Our inability to believe, to accept illusion, is immense.  Dramatic ideas no longer have for us the brilliance, the bite, that quality of something unique, unprecedented, whole, that continue to characterize certain ideas in literature or painting.  The moment we introduce this idea of pure theater and try to give it concrete form, one of the first questions we must face is the question whether we will be able to find an audience capable of giving us the necessary minimum of confidence and trust, capable, in short, of joining forces with us.  For, unlike writers, or painters, we cannot do without an audience; indeed, the audience becomes an integral part of our undertaking.

To entertain someone pataphysically, to take an audience's thinking beyond metaphysics requires an absolute shit-ton of confidence and trust.  I consider David Lynch to be the consummate pataphysician of our time.  He bravely recognized that the American television audience was ready for the pataphysical mind-fuck of Twin Peaks (bi-polarity) in 1990.  If True Detective really is the magical child of Lynch, it makes sense then, at least for me, that the best way to approach True Detective is pataphysically.  Like a true detective (we have a title!).

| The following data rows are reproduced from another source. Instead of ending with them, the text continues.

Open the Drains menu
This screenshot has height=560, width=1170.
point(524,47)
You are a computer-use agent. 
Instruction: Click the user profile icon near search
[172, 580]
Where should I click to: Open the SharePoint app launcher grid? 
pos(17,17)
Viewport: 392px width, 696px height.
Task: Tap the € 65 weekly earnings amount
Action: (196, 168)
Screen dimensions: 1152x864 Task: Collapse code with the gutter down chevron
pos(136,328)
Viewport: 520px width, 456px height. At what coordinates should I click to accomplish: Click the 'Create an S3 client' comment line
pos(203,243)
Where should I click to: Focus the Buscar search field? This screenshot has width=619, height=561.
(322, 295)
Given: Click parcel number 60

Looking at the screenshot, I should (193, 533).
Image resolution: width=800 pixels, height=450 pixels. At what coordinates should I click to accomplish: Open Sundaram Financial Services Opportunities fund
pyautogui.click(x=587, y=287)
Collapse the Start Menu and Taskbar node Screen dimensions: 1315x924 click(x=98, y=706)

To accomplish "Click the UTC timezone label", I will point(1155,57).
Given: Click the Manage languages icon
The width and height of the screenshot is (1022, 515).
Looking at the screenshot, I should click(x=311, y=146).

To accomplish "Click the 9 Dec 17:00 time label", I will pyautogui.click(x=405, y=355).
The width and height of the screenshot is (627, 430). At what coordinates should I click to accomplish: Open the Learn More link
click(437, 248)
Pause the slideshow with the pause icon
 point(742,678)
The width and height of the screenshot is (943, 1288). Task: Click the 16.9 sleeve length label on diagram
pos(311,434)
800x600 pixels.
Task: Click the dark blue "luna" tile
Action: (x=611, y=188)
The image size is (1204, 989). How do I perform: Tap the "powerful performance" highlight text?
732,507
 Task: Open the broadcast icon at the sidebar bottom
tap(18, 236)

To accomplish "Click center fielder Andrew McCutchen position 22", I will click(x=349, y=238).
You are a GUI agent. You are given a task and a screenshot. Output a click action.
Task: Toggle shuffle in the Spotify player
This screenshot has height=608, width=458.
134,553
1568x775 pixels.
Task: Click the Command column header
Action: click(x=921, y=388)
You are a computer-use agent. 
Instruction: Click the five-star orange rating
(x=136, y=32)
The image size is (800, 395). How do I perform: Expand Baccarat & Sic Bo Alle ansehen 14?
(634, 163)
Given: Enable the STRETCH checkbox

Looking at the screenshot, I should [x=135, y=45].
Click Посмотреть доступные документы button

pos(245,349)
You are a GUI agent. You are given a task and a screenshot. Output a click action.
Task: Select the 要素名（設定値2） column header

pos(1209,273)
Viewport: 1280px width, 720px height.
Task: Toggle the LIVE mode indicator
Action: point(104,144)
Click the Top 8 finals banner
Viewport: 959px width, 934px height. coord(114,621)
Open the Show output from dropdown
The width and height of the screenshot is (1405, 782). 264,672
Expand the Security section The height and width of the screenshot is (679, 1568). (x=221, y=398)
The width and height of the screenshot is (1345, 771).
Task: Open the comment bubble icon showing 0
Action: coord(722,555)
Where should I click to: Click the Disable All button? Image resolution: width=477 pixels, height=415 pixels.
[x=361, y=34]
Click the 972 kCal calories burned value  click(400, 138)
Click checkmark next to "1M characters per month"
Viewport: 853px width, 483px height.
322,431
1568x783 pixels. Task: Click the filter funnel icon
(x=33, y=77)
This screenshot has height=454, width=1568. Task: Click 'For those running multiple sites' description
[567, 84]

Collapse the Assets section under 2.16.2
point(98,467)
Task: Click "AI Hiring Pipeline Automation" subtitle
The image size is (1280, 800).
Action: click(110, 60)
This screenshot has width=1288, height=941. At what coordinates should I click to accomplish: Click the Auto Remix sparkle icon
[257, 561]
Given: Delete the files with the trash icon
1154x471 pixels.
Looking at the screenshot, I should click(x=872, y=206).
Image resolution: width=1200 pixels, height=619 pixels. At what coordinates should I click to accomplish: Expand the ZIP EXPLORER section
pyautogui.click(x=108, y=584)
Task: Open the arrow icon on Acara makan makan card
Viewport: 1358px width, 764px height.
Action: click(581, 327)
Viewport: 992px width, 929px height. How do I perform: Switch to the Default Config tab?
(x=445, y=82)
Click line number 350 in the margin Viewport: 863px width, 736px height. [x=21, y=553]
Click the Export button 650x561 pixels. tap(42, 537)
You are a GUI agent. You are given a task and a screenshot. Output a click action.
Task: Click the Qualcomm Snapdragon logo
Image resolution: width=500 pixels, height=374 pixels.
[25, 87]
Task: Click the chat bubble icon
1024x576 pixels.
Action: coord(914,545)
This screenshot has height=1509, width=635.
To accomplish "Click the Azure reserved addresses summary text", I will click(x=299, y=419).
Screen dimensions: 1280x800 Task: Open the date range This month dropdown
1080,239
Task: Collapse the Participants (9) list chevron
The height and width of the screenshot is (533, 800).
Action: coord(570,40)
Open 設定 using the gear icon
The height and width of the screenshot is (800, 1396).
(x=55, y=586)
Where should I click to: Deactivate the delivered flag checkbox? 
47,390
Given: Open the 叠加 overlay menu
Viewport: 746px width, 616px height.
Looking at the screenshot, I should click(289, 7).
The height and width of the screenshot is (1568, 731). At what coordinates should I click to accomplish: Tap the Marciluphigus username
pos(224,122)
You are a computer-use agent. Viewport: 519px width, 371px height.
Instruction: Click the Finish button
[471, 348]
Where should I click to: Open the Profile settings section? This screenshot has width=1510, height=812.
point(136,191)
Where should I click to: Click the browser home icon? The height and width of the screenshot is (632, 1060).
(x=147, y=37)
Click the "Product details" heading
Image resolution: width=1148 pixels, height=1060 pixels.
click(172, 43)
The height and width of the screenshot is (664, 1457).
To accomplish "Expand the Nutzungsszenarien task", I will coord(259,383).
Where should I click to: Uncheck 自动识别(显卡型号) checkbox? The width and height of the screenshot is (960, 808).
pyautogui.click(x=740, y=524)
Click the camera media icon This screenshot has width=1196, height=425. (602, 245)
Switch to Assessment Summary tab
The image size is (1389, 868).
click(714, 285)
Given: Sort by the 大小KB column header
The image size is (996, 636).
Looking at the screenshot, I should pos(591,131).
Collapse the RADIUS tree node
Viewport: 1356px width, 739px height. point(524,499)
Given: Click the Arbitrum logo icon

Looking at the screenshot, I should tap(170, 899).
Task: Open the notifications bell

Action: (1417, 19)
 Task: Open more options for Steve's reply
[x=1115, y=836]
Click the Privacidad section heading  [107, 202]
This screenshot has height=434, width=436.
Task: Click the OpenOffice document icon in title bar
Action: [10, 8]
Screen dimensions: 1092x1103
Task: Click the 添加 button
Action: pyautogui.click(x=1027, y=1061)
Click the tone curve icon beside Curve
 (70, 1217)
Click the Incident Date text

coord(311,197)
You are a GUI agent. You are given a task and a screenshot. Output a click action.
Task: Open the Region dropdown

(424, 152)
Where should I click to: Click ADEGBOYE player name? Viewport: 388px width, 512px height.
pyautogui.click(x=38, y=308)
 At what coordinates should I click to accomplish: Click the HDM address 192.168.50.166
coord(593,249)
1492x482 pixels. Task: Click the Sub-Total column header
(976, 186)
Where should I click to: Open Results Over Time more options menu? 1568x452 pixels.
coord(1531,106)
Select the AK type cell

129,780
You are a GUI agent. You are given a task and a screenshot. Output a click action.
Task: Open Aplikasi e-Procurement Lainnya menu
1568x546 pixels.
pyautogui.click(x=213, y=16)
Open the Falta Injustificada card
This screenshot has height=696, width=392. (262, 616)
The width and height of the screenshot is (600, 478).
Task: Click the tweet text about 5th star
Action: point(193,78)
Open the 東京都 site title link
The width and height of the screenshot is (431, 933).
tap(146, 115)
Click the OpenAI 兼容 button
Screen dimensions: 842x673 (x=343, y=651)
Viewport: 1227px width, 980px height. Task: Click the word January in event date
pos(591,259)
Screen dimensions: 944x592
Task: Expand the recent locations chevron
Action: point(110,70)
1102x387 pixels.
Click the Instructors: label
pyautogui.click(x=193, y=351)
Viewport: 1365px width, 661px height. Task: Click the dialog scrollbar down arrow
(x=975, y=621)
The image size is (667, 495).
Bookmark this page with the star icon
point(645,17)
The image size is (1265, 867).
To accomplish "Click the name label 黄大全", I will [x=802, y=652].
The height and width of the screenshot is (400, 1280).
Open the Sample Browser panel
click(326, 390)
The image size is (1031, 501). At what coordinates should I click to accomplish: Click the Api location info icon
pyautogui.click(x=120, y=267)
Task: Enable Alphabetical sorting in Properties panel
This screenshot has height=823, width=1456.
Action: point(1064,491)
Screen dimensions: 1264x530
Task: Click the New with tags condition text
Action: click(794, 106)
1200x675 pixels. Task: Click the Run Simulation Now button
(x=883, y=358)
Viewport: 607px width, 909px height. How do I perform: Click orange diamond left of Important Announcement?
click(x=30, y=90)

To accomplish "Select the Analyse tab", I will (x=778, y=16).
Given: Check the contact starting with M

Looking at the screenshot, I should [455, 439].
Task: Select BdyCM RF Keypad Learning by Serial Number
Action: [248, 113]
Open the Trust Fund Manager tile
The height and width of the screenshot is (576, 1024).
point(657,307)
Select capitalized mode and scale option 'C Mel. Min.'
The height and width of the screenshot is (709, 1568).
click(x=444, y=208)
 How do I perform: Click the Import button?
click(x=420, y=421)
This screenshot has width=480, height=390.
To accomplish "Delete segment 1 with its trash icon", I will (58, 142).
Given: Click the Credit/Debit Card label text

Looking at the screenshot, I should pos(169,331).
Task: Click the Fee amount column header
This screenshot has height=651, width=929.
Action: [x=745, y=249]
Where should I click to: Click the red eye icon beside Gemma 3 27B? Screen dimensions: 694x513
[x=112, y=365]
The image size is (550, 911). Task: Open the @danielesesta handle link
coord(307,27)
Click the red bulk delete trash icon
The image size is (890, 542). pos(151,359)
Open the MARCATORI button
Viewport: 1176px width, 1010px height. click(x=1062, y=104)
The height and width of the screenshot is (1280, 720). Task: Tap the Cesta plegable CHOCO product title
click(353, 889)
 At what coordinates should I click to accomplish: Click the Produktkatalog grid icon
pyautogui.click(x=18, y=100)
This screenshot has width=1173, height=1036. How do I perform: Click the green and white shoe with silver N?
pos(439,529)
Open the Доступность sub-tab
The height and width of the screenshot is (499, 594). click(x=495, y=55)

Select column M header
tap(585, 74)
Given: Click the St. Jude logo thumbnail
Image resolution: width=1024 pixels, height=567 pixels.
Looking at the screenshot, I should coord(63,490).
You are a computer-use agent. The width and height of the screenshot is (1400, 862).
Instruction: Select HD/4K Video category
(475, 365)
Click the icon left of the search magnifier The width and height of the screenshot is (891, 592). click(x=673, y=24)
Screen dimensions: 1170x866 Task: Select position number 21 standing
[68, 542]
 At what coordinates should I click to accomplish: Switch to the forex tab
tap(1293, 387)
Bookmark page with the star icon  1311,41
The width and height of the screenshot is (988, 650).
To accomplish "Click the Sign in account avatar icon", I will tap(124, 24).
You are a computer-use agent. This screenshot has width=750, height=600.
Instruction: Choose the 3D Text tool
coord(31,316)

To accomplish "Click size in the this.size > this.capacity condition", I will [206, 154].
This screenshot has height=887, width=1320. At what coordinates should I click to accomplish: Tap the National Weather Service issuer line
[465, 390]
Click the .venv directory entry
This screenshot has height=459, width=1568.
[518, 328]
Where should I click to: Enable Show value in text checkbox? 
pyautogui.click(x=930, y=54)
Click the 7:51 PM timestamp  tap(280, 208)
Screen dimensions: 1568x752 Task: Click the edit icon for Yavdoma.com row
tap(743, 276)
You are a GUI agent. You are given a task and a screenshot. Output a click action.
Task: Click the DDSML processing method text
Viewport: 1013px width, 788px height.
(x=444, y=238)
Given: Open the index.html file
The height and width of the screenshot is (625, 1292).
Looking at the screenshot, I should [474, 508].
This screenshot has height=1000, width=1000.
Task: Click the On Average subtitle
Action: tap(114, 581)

In The Alfred Jarry Theater, Artaud insists that the audience plays an integral role in the success of the show.  He demands that for the theater to work, there must exist at least a "minimum of confidence and trust" within the audience.  The bare miminum of this confidence and trust is represented in the character of Detective Martin Hart.  His shallow, hypocritical defense of the sanctity of marriage and his eye-rolling disdain for anything beyond his ken will clearly not solve the case, but his participation is still essential.  As much as they would like to believe, pataphysician's do not exist within a void, even they require someone with heart, someone a little more grounded in "reality" to make sure that they don't go too far off the rails, and Woody fulfills his role admirably.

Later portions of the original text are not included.